Inicialmente en Windows 10, el control de aplicación de Windows Defender se conoce como integridad de código configurable. La integridad de código configurable no conlleva requisitos específicos de hardware o software distintos de la ejecución de Windows 10. También era una de las características que contenía el ahora obsoleto Device Guard.
AppLocker
Se recomienda usar AppLocker como parte de la estrategia general de control de aplicaciones. Permite que las aplicaciones predefinidas se ejecuten en los sistemas.
Las reglas de restricción de directivas de control de AppLocker se basan en:
- Atributos de archivo como la firma digital
- Nombre del producto
- Nombre de archivo
- Versión de archivo
Las reglas predeterminadas bloquean muchos scripts, paquetes de Windows Installer y archivos ejecutables.
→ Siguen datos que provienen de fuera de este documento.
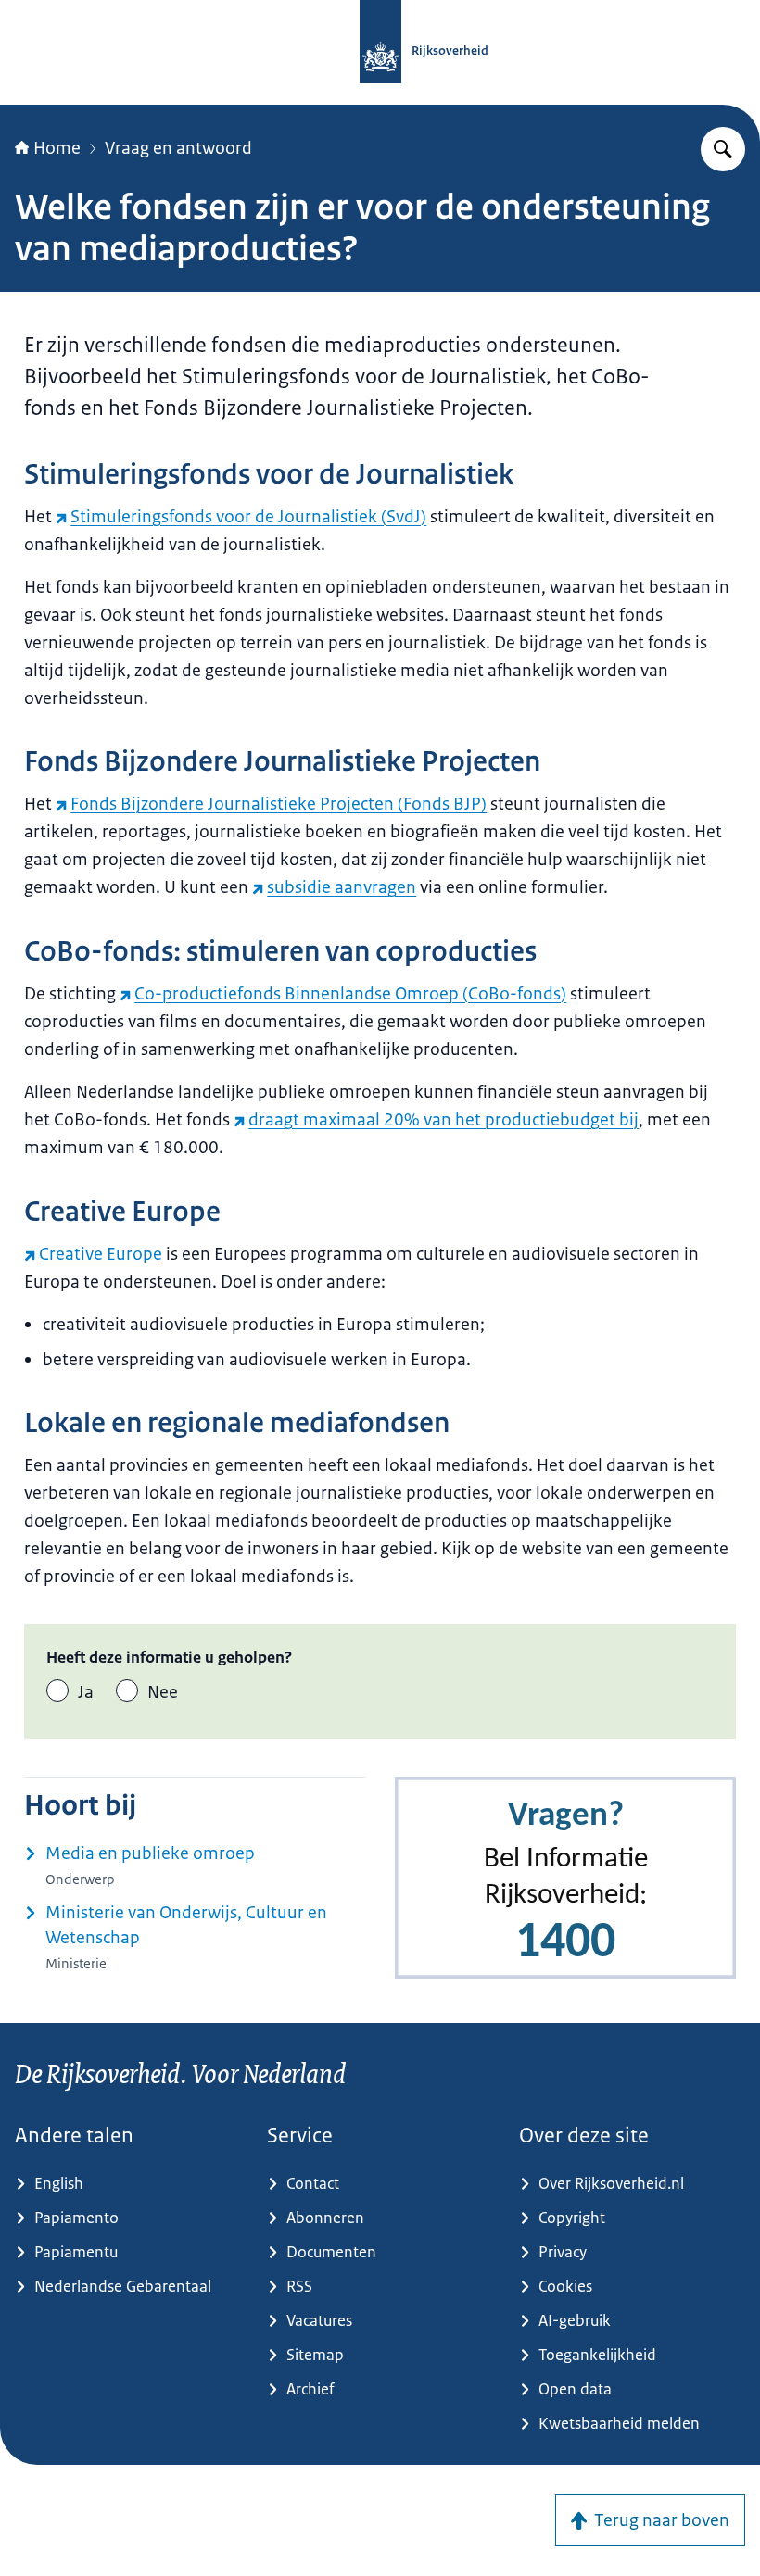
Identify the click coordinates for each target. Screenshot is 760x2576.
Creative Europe (100, 1254)
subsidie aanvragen (341, 887)
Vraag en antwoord (178, 148)
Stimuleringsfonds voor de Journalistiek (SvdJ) (248, 517)
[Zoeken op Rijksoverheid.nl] (723, 149)
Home (57, 148)
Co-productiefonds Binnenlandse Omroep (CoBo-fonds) (350, 994)
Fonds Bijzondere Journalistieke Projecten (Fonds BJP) (278, 804)
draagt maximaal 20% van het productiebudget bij (443, 1120)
AppLocker incluye reglas predeterminadas para cada colección de reglas, a fin de asegurarse de que los archivos necesarios para que Windows funcione correctamente están permitidos en una colección de reglas de AppLocker. Las reglas predeterminadas también permiten que los miembros del grupo local Administradores ejecuten todos los archivos de Windows Installer. Las reglas predeterminadas son las siguientes:
- Permitir que los miembros del grupo Todos los usuarios ejecuten archivos de Windows Installer firmados digitalmente.
- Permitir que los miembros del grupo Todos los usuarios ejecuten todos los archivos de Windows Installer ubicados en la carpeta Windows\Installer.
- Permitir que los miembros del grupo de administradores locales ejecuten todos los scripts.
Una función de la colección de reglas de AppLocker funciona como una lista de archivos permitidos. Solo se pueden ejecutar los archivos que se muestran en la colección de reglas. Esta configuración hace que sea más fácil determinar qué ocurrirá cuando se aplica una regla AppLocker. Dado que AppLocker funciona como lista permitida de forma predeterminada, si ninguna regla permite o deniega explícitamente la ejecución de un archivo, la acción de denegación predeterminada de AppLocker bloqueará el archivo.